The best way I could come up with doing all this in the fewest operations (i.e. not having to rebuild the table multiple times) was to create a new table with the column definitions I want and copy the data across into the new table while deleting the old data, followed by a name switch. I’ve split this into batches in a loop to prevent the log file growing continously, however this doesn’t seem to be working and after about 70million rows, the log file has grown to around 110GB and there is no space left on the server…

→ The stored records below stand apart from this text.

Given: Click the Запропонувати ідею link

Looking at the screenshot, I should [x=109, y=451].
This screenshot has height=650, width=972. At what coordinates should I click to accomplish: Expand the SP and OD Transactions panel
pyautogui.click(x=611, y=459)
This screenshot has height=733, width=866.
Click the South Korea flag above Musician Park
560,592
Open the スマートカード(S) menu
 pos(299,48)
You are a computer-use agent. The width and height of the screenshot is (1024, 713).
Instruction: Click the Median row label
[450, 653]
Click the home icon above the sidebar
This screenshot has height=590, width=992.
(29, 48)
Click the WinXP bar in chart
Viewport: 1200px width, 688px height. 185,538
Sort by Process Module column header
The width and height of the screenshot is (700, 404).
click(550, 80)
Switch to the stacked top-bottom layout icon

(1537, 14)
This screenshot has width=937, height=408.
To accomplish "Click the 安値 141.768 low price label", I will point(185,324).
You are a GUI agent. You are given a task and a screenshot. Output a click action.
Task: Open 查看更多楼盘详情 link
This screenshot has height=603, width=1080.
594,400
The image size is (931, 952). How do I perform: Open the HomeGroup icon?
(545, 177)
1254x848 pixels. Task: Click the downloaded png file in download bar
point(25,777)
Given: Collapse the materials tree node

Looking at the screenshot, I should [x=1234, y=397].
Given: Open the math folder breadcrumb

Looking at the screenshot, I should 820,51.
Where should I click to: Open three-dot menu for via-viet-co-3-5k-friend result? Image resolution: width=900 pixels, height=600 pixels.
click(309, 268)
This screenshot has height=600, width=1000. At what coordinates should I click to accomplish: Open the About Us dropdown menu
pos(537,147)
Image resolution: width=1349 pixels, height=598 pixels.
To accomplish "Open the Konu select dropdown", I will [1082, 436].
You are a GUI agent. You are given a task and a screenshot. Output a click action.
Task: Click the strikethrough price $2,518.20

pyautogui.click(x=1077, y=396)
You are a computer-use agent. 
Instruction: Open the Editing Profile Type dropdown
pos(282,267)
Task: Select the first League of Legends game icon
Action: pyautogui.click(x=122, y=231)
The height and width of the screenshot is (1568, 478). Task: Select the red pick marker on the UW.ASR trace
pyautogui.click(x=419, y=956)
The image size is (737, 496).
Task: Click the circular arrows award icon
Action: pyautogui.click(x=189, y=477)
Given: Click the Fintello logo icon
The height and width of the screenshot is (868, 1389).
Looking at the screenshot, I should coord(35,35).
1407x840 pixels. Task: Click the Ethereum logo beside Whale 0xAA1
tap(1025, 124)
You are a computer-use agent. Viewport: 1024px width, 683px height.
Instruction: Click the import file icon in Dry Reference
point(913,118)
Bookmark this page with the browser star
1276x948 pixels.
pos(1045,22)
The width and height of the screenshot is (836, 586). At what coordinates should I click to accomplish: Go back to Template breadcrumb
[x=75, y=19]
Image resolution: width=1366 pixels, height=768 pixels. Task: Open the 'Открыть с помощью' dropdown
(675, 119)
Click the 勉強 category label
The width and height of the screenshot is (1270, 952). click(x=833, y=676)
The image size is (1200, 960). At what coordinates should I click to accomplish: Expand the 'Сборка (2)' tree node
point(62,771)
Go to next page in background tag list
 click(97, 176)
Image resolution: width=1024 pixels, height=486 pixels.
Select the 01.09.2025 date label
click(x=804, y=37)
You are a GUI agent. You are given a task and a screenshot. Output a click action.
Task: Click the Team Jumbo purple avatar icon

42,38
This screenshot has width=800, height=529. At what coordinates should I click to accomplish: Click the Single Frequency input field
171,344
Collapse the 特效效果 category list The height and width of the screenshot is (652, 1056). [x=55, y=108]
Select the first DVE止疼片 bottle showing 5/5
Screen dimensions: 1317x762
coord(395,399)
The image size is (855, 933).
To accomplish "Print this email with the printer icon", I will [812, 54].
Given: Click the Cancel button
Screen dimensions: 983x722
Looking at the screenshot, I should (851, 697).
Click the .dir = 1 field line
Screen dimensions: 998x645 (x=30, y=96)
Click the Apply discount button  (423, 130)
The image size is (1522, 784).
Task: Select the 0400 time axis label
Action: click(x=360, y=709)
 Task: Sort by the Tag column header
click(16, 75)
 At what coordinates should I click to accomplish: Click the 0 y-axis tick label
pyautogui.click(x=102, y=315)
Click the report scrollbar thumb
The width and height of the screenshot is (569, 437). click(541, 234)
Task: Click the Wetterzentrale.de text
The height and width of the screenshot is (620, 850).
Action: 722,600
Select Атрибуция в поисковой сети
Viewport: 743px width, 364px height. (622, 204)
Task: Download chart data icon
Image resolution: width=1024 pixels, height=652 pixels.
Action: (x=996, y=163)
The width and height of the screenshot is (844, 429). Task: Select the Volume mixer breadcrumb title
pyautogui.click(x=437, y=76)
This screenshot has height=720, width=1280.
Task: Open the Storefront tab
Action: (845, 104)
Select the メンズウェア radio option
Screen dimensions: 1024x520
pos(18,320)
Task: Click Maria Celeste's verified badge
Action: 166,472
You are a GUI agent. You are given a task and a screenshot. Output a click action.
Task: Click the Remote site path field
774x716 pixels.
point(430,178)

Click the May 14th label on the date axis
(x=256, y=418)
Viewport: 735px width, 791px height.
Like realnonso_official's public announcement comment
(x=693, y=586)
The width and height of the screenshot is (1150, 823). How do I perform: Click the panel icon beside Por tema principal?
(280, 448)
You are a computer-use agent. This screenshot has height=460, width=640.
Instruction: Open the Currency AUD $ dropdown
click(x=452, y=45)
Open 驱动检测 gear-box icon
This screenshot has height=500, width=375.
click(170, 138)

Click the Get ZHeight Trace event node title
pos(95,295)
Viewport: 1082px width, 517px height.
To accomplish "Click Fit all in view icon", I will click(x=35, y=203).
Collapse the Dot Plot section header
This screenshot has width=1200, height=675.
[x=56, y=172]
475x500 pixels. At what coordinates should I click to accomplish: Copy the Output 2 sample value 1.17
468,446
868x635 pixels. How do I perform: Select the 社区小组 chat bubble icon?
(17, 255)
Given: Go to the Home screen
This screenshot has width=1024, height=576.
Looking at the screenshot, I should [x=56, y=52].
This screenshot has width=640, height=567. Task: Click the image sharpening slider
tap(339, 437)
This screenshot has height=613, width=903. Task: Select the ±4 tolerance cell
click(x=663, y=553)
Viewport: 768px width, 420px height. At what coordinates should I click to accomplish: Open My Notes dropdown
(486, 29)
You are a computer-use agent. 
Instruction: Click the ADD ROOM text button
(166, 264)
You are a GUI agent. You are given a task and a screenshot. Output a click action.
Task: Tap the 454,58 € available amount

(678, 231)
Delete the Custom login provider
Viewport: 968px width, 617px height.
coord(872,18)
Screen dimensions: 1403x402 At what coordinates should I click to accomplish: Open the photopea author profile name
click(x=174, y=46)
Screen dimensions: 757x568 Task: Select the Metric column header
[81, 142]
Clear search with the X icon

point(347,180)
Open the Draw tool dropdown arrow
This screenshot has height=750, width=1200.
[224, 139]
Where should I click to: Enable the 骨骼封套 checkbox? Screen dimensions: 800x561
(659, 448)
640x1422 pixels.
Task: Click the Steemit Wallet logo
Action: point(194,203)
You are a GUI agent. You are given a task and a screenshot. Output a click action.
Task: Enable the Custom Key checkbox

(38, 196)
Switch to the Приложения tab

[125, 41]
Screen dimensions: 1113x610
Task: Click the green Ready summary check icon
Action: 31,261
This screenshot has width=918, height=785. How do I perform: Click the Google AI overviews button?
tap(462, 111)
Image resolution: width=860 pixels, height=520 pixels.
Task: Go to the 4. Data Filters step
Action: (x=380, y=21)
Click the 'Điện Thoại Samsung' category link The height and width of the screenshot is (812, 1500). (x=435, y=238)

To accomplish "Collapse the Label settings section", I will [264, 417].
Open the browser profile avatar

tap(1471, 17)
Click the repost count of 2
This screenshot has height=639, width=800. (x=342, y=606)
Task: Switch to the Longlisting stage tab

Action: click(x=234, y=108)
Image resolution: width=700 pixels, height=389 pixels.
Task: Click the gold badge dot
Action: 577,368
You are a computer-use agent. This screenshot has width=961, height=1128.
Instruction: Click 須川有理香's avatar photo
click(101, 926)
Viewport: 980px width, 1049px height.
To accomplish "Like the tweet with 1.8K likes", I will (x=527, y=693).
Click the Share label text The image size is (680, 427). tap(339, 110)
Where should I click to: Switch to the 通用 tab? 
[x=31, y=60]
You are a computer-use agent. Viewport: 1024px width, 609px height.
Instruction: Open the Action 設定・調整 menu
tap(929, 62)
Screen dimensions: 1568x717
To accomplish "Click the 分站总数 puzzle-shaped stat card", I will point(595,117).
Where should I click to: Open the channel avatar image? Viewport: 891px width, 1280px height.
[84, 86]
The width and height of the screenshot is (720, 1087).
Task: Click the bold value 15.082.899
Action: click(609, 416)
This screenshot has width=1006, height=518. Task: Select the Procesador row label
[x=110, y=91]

The database is using simple recovery and I have a checkpoint after each batch, which I thought was meant to stop the log file growing! Am I missing something, or is there some other reason my log file continues to grow? This is testing on a dev server I’m doing, so there are no other operations currently running on the table.

My query is:

WHILE 1 = 1
BEGIN
    DELETE TOP(1000000) FROM RunningData with (tablock)
    OUTPUT 
        deleted.[Data], 
        deleted.[Date], 
        deleted.Time, 
        deleted.Category, 
        deleted.SystemID
    INTO [dbo].[TmpRunningData] (
        Data,
        Date,
        [Time],
        Category,
        SystemID
    )

    IF @@ROWCOUNT = 0 BREAK
    CHECKPOINT
    RAISERROR ('Moving to next batch', 0, 1) WITH NOWAIT
    waitfor delay '00:00:01'
END

I really want to be able to sort this table out, but I’m struggling to find a way of processing this table due to the size! Any suggestions on how I can stop the log growing, or another way to do it would be very appreciated, thanks! In production the database can go down for a weekend, so there should be plenty of time to do it.

Answer :

First step is to ask SQL Server why the log grows. You should find the answer in the log_reuse_wait_desc column in the sys.databases catalog view. Being in simple mode, it shouldn’t be log backup. Then take it from there.

And don’t do it all in one transaction, since SQL Server can’t truncate past the oldest open transaction.